Materials provided Block Start
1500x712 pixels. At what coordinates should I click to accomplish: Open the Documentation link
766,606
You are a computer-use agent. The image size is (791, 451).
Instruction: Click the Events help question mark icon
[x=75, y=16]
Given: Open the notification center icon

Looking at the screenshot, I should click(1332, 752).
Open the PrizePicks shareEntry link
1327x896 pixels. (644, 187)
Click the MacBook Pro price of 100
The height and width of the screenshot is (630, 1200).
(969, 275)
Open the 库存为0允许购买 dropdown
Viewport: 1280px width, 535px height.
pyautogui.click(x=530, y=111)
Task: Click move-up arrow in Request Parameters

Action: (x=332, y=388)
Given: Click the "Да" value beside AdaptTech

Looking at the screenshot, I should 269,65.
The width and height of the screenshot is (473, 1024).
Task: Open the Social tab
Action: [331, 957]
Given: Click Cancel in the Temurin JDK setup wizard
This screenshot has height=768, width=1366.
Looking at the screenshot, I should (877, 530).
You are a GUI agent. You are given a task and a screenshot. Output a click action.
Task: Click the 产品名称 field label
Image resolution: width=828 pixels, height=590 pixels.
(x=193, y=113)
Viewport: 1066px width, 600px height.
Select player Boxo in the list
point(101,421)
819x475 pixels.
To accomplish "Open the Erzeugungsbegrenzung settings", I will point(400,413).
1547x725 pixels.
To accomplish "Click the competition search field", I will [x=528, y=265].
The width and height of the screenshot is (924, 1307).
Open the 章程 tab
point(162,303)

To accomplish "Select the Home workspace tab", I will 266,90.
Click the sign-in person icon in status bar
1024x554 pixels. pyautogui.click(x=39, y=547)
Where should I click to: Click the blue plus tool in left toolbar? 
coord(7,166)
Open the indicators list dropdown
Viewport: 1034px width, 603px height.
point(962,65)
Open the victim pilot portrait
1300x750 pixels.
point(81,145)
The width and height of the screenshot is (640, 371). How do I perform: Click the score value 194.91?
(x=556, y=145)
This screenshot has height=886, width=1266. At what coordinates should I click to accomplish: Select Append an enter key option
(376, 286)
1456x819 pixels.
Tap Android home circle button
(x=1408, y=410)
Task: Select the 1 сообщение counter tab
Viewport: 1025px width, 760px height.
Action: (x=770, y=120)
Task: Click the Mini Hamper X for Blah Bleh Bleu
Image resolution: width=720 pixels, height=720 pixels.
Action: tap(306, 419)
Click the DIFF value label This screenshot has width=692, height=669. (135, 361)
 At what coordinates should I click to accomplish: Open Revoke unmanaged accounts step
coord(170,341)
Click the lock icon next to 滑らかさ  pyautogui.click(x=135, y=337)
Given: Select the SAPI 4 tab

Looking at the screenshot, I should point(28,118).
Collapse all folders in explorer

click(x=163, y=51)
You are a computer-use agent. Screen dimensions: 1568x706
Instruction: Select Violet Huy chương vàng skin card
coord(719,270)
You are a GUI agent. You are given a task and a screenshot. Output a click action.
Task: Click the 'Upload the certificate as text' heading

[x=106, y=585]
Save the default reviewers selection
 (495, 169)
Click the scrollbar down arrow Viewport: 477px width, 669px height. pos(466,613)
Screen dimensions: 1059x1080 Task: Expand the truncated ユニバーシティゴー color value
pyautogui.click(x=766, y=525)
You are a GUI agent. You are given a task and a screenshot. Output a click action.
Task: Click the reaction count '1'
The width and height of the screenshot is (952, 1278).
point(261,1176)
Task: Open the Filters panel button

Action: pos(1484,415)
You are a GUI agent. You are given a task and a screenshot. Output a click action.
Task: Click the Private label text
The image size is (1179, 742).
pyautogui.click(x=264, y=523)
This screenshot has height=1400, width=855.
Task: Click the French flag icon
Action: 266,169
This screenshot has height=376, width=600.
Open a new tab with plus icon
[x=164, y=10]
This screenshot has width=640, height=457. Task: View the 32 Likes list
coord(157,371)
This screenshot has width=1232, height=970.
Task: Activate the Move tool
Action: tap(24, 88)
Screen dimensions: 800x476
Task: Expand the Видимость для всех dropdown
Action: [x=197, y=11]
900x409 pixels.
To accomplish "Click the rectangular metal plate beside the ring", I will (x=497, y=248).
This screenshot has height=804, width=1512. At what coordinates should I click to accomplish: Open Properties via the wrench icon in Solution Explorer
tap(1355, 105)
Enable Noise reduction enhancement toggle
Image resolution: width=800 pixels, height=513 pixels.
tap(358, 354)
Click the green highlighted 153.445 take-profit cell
Materials provided Block End
Task objective
Would you retype the records above without changing a word?

Response area
1500x712 pixels. At what coordinates should I click to accomplish: Open the Documentation link
766,606
You are a computer-use agent. The image size is (791, 451).
Instruction: Click the Events help question mark icon
[x=75, y=16]
Given: Open the notification center icon

Looking at the screenshot, I should click(1332, 752).
Open the PrizePicks shareEntry link
1327x896 pixels. (644, 187)
Click the MacBook Pro price of 100
The height and width of the screenshot is (630, 1200).
(969, 275)
Open the 库存为0允许购买 dropdown
Viewport: 1280px width, 535px height.
pyautogui.click(x=530, y=111)
Task: Click move-up arrow in Request Parameters

Action: (x=332, y=388)
Given: Click the "Да" value beside AdaptTech

Looking at the screenshot, I should 269,65.
The width and height of the screenshot is (473, 1024).
Task: Open the Social tab
Action: [331, 957]
Given: Click Cancel in the Temurin JDK setup wizard
This screenshot has height=768, width=1366.
Looking at the screenshot, I should (877, 530).
You are a GUI agent. You are given a task and a screenshot. Output a click action.
Task: Click the 产品名称 field label
Image resolution: width=828 pixels, height=590 pixels.
(x=193, y=113)
Viewport: 1066px width, 600px height.
Select player Boxo in the list
point(101,421)
819x475 pixels.
To accomplish "Open the Erzeugungsbegrenzung settings", I will point(400,413).
1547x725 pixels.
To accomplish "Click the competition search field", I will [x=528, y=265].
The width and height of the screenshot is (924, 1307).
Open the 章程 tab
point(162,303)

To accomplish "Select the Home workspace tab", I will 266,90.
Click the sign-in person icon in status bar
1024x554 pixels. pyautogui.click(x=39, y=547)
Where should I click to: Click the blue plus tool in left toolbar? 
coord(7,166)
Open the indicators list dropdown
Viewport: 1034px width, 603px height.
point(962,65)
Open the victim pilot portrait
1300x750 pixels.
point(81,145)
The width and height of the screenshot is (640, 371). How do I perform: Click the score value 194.91?
(x=556, y=145)
This screenshot has height=886, width=1266. At what coordinates should I click to accomplish: Select Append an enter key option
(376, 286)
1456x819 pixels.
Tap Android home circle button
(x=1408, y=410)
Task: Select the 1 сообщение counter tab
Viewport: 1025px width, 760px height.
Action: (x=770, y=120)
Task: Click the Mini Hamper X for Blah Bleh Bleu
Image resolution: width=720 pixels, height=720 pixels.
Action: tap(306, 419)
Click the DIFF value label This screenshot has width=692, height=669. (135, 361)
 At what coordinates should I click to accomplish: Open Revoke unmanaged accounts step
coord(170,341)
Click the lock icon next to 滑らかさ  pyautogui.click(x=135, y=337)
Given: Select the SAPI 4 tab

Looking at the screenshot, I should point(28,118).
Collapse all folders in explorer

click(x=163, y=51)
You are a computer-use agent. Screen dimensions: 1568x706
Instruction: Select Violet Huy chương vàng skin card
coord(719,270)
You are a GUI agent. You are given a task and a screenshot. Output a click action.
Task: Click the 'Upload the certificate as text' heading

[x=106, y=585]
Save the default reviewers selection
 (495, 169)
Click the scrollbar down arrow Viewport: 477px width, 669px height. pos(466,613)
Screen dimensions: 1059x1080 Task: Expand the truncated ユニバーシティゴー color value
pyautogui.click(x=766, y=525)
You are a GUI agent. You are given a task and a screenshot. Output a click action.
Task: Click the reaction count '1'
The width and height of the screenshot is (952, 1278).
point(261,1176)
Task: Open the Filters panel button

Action: pos(1484,415)
You are a GUI agent. You are given a task and a screenshot. Output a click action.
Task: Click the Private label text
The image size is (1179, 742).
pyautogui.click(x=264, y=523)
This screenshot has height=1400, width=855.
Task: Click the French flag icon
Action: 266,169
This screenshot has height=376, width=600.
Open a new tab with plus icon
[x=164, y=10]
This screenshot has width=640, height=457. Task: View the 32 Likes list
coord(157,371)
This screenshot has width=1232, height=970.
Task: Activate the Move tool
Action: tap(24, 88)
Screen dimensions: 800x476
Task: Expand the Видимость для всех dropdown
Action: [x=197, y=11]
900x409 pixels.
To accomplish "Click the rectangular metal plate beside the ring", I will (x=497, y=248).
This screenshot has height=804, width=1512. At what coordinates should I click to accomplish: Open Properties via the wrench icon in Solution Explorer
tap(1355, 105)
Enable Noise reduction enhancement toggle
Image resolution: width=800 pixels, height=513 pixels.
tap(358, 354)
Click the green highlighted 153.445 take-profit cell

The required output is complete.